Damn it all. “I'll probably have to arrest him.”

“You can't,” she moaned. She closed her eyes, aching so much her muscles cramped. The numbness that had started through her body when Jericho had first told her all these horrible things had spread to her fingers and toes. “He's only twelve!”

“He rode with them.” Angry at himself, at her, Jericho bent to grab one of his boots. “You can't expect me to ignore that.”

She understood how deeply he felt his duty. He was in the right to chase the McDougals, bring them to justice, but not Andrew. “Do you mean to see he goes to prison?”

“I need to talk to him first—”

“And if you decide it, then he'll go,” she said baldly.

He looked up from pulling on his other boot. “You know what that gang has done, the people they've killed.”

How could her brother have been present during that ambush? Could Jericho be wrong? What if he was right? “But Andrew—”

“Was with them. I can't make that go away, but don't jump the gun. Let me talk to him and see what I learn. If he helps me, there might be something I can do for him.”

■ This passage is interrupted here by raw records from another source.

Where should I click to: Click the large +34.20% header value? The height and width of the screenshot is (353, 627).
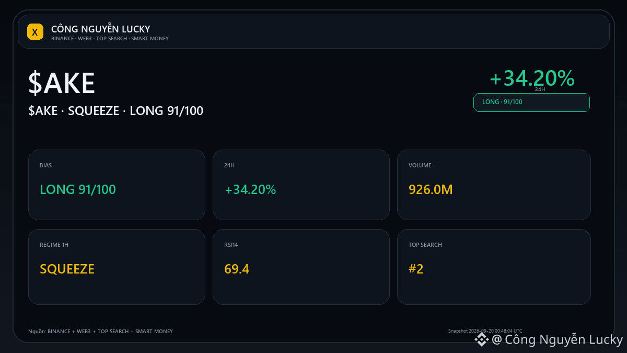[x=532, y=78]
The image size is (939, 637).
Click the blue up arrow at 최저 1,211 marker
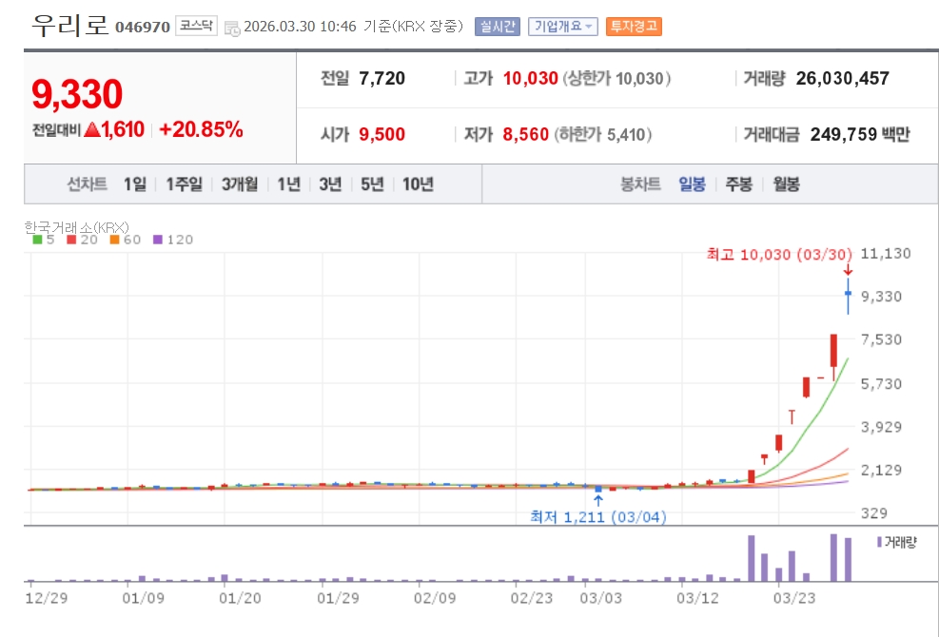(597, 500)
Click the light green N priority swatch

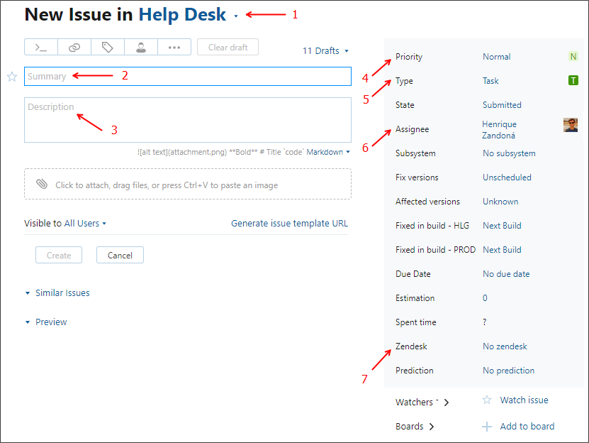click(x=573, y=57)
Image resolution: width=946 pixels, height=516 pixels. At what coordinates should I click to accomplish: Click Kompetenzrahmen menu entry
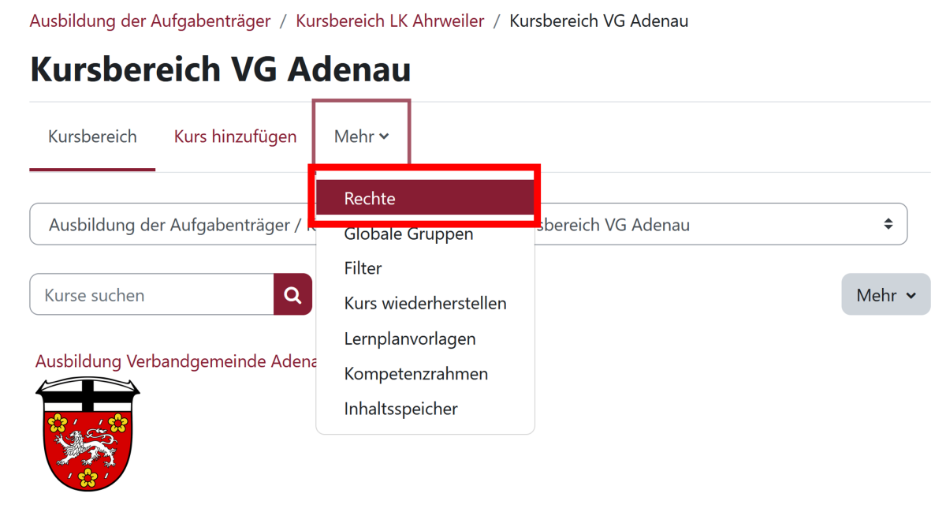pos(415,374)
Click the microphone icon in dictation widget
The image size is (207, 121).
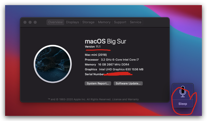coord(183,92)
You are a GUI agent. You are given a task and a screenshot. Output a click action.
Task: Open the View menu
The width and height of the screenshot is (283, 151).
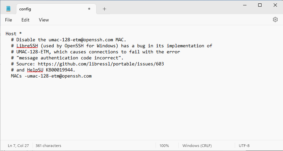44,20
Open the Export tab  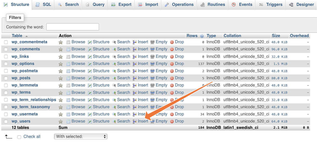tap(122, 5)
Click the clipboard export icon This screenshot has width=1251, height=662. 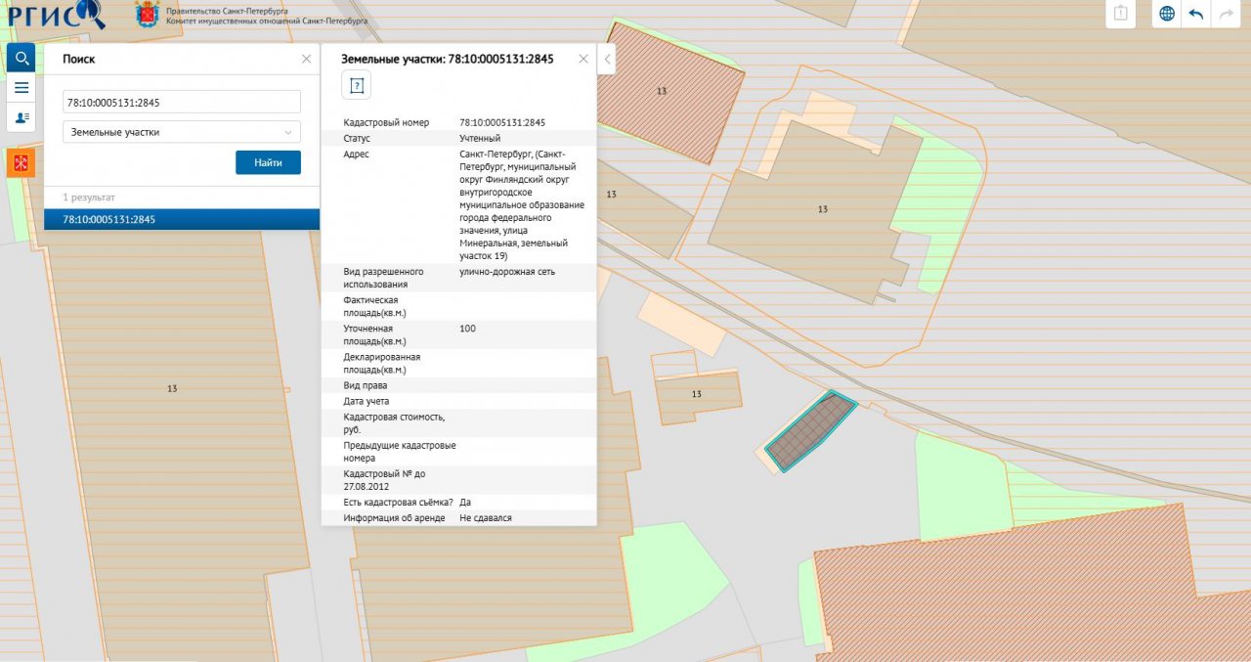click(1120, 14)
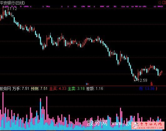Click the red 主买: 4.33 value

[58, 89]
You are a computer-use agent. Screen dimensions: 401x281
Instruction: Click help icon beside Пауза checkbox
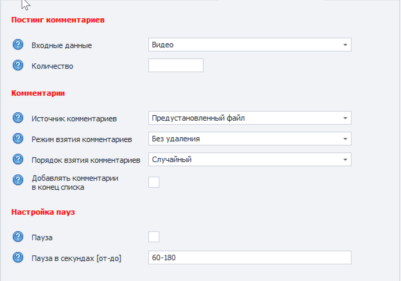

“He won't know where they are! Angus told us this morning that they weren't going to stay at Widow Monfrey's, and Andrew has been at Riley's ever since.”

“I still have to talk to him.”

“I understand why you came to our house, that you tracked him
here,
” she said, trembling.

Jericho sat up, hope skittering through him.

“I want those outlaws captured, too,” she added. “Andrew isn't one of them.”

The hollow ache in his gut spread to his heart. “I'll be fair.”

“Can you? They killed your friend, nearly killed you. If Andrew
is
responsible, as you say, how can you be objective?”

“I didn't say objective, but I can be fair. Can't you at least trust me that much? His age will be taken into account, Catherine, but he can't be ignored. He
was
with them.”

She was so pale, huddled into herself as if he'd punched her in the stomach. Jericho's chest felt as if it were being slowly crushed. He reached for her and she withdrew slightly—only a fraction but it was enough. He dropped his hand, his heart twisting.